Default avb_hash_algorithm to sha256 for android_filesystem modules

This change only impacts android_filesytem and android_system_image
soong modules which are currently only used to build microdroid images.

Also add a neverallow rule to discourage usage of sha1.

Bug: 341123987
Test: m
Test: manually set avb_hash_algorithm: "sha1" check build fails
Change-Id: I5449f711c751752db42dcca785ff1a2de054fb2d
diff --git a/android/neverallow.go b/android/neverallow.go
index 7615ca8..94d1569 100644
--- a/android/neverallow.go
+++ b/android/neverallow.go
@@ -65,6 +65,7 @@
 	AddNeverAllowRules(createKotlinPluginRule()...)

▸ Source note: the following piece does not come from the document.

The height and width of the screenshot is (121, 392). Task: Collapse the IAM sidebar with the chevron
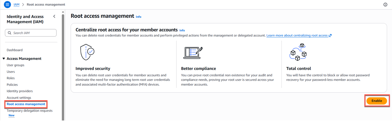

 	AddNeverAllowRules(createPrebuiltEtcBpDefineRule())
 	AddNeverAllowRules(createAutogenRroBpDefineRule())
+	AddNeverAllowRules(createNoSha1HashRule())
 }
 
 // Add a NeverAllow rule to the set of rules to apply.
@@ -324,6 +325,14 @@
 		Because("is_auto_generated property is only allowed for filesystem modules in build/soong/fsgen directory")
 }
 
+func createNoSha1HashRule() Rule {
+	return NeverAllow().
+		ModuleType("filesystem", "android_filesystem").
+		ModuleType("filesystem", "android_system_image").

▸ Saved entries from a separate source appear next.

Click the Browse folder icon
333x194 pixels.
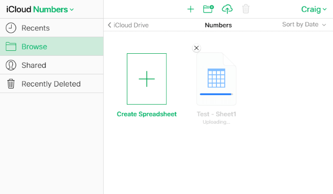pyautogui.click(x=11, y=46)
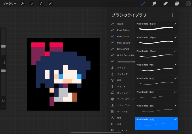Tap the Paint brush tool icon
The height and width of the screenshot is (134, 192).
[143, 4]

+		With("avb_hash_algorithm", "sha1").
+		Because("sha1 is discouraged")
+}
+
 func createKotlinPluginRule() []Rule {
 	kotlinPluginProjectsAllowedList := []string{
 		"external/kotlinc",
diff --git a/filesystem/filesystem.go b/filesystem/filesystem.go
index e3f3ce8..5516efc 100644
--- a/filesystem/filesystem.go
+++ b/filesystem/filesystem.go
@@ -119,7 +119,7 @@
 	Avb_algorithm *string
 
 	// Hash algorithm used for avbtool (for descriptors). This is passed as hash_algorithm to
-	// avbtool. Default used by avbtool is sha1.

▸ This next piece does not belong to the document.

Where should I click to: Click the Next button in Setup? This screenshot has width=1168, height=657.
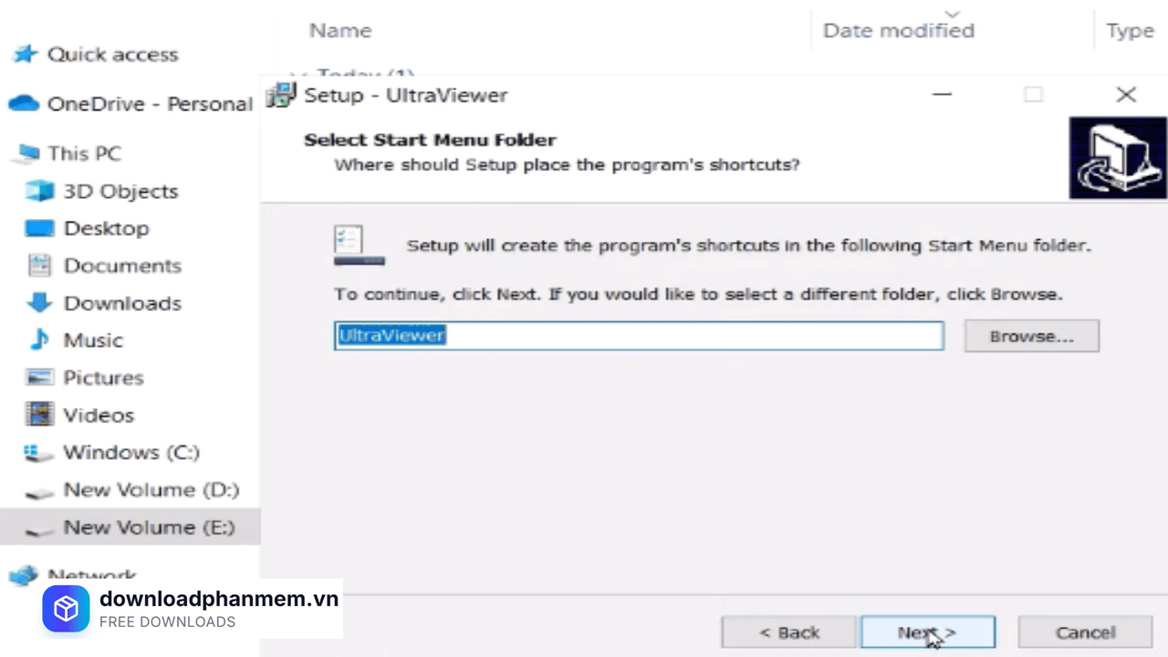927,632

+	// avbtool. Default is sha256.
 	Avb_hash_algorithm *string
 
 	// The security patch passed to as the com.android.build.<type>.security_patch avb property.
@@ -896,9 +896,8 @@
 		if !proptools.BoolDefault(f.properties.Use_fec, true) {
 			avb_add_hashtree_footer_args += " --do_not_generate_fec"
 		}
-		if hashAlgorithm := proptools.String(f.properties.Avb_hash_algorithm); hashAlgorithm != "" {
-			avb_add_hashtree_footer_args += " --hash_algorithm " + hashAlgorithm
-		}
+		hashAlgorithm := proptools.StringDefault(f.properties.Avb_hash_algorithm, "sha256")
+		avb_add_hashtree_footer_args += " --hash_algorithm " + hashAlgorithm
 		if f.properties.Rollback_index != nil {
 			rollbackIndex := proptools.Int(f.properties.Rollback_index)
 			if rollbackIndex < 0 {